AVAILABLE DATA section start

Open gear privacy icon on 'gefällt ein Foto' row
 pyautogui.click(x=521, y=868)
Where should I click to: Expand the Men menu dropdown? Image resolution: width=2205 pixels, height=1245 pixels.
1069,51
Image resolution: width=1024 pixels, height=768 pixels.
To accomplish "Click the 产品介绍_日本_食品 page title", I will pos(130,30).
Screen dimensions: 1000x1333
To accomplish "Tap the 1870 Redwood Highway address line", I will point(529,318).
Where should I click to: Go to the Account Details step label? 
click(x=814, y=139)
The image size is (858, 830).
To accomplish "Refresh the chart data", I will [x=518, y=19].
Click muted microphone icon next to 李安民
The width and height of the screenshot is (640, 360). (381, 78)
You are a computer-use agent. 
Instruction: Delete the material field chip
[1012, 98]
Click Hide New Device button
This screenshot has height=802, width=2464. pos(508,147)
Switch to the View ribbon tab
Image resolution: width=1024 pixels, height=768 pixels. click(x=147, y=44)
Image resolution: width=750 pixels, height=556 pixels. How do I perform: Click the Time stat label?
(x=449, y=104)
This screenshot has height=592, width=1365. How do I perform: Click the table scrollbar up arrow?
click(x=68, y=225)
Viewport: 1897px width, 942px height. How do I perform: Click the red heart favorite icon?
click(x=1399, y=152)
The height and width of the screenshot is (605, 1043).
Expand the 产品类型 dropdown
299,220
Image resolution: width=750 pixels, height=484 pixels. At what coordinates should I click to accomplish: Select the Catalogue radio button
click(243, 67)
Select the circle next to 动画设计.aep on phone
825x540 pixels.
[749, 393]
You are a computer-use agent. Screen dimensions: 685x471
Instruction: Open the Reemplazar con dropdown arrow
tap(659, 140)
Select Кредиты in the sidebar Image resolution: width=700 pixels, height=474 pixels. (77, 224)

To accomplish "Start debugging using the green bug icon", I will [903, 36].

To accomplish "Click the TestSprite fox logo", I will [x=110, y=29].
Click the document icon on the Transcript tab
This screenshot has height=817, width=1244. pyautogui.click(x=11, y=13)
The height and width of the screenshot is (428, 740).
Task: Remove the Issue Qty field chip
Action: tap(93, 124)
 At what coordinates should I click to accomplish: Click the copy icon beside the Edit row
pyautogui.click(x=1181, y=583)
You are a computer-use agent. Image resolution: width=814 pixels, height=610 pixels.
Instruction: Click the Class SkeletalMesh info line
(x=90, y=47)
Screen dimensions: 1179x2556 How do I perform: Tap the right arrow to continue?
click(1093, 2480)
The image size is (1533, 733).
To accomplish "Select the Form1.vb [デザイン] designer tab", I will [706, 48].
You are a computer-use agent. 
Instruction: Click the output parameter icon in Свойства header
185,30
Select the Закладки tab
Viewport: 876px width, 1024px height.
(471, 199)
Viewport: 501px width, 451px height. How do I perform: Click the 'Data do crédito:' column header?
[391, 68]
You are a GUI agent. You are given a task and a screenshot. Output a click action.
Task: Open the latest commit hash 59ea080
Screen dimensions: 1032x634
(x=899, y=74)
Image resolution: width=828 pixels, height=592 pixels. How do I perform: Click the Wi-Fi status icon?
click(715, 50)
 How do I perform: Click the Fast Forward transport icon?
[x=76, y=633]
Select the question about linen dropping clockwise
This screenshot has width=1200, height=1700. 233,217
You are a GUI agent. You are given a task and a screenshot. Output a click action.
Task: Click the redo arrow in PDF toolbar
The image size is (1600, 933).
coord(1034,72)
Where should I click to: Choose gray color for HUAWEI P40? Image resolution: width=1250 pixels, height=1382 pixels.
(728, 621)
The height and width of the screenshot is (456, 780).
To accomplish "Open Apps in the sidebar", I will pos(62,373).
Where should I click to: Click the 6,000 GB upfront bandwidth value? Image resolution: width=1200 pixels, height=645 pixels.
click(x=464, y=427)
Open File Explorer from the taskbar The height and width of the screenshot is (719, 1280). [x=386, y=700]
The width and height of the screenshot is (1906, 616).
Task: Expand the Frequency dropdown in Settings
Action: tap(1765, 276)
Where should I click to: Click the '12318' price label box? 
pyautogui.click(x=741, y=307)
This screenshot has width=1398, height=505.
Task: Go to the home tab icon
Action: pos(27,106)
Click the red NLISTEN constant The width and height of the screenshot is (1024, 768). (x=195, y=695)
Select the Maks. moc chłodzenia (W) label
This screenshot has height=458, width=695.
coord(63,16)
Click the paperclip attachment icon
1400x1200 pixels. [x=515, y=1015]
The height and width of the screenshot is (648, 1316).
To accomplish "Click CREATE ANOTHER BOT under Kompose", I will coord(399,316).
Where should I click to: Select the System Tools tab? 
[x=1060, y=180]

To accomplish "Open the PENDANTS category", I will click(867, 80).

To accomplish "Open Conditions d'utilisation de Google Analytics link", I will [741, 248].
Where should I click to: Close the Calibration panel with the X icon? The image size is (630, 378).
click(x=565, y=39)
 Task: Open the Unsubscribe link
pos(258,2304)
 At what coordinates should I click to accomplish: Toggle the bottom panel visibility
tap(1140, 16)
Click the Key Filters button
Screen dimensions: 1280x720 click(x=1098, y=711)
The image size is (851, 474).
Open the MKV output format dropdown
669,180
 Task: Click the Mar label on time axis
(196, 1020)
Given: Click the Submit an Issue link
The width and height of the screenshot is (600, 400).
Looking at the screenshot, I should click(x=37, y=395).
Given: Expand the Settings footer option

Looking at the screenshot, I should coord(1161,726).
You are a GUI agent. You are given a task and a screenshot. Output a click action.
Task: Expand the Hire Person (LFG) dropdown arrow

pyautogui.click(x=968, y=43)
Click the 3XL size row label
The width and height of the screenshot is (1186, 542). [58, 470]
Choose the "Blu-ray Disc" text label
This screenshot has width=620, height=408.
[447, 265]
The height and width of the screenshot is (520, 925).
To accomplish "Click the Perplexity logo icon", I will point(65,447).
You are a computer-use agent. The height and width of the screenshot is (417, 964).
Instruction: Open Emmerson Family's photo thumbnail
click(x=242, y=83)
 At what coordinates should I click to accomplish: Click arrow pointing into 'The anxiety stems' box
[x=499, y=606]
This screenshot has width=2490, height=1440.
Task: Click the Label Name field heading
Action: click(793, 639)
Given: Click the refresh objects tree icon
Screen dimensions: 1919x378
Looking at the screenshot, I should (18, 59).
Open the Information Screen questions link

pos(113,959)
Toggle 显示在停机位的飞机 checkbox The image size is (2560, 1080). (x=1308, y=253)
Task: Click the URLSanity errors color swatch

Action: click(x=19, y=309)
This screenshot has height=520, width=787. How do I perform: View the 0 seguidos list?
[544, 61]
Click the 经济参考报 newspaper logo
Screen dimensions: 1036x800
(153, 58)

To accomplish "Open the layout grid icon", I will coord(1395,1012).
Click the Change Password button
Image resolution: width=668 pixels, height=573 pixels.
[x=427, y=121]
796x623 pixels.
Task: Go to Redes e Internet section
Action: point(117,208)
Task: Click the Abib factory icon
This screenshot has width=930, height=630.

AVAILABLE DATA section end

EXERCISE GOAL
Only the lines above from the one with "Given: Click the refresh objects tree icon" up to and including the one with "Toggle 显示在停机位的飞机 checkbox" should be repeated, exactly as written.

OUTPUT OF THE TASK
Given: Click the refresh objects tree icon
Screen dimensions: 1919x378
Looking at the screenshot, I should (18, 59).
Open the Information Screen questions link

pos(113,959)
Toggle 显示在停机位的飞机 checkbox The image size is (2560, 1080). (x=1308, y=253)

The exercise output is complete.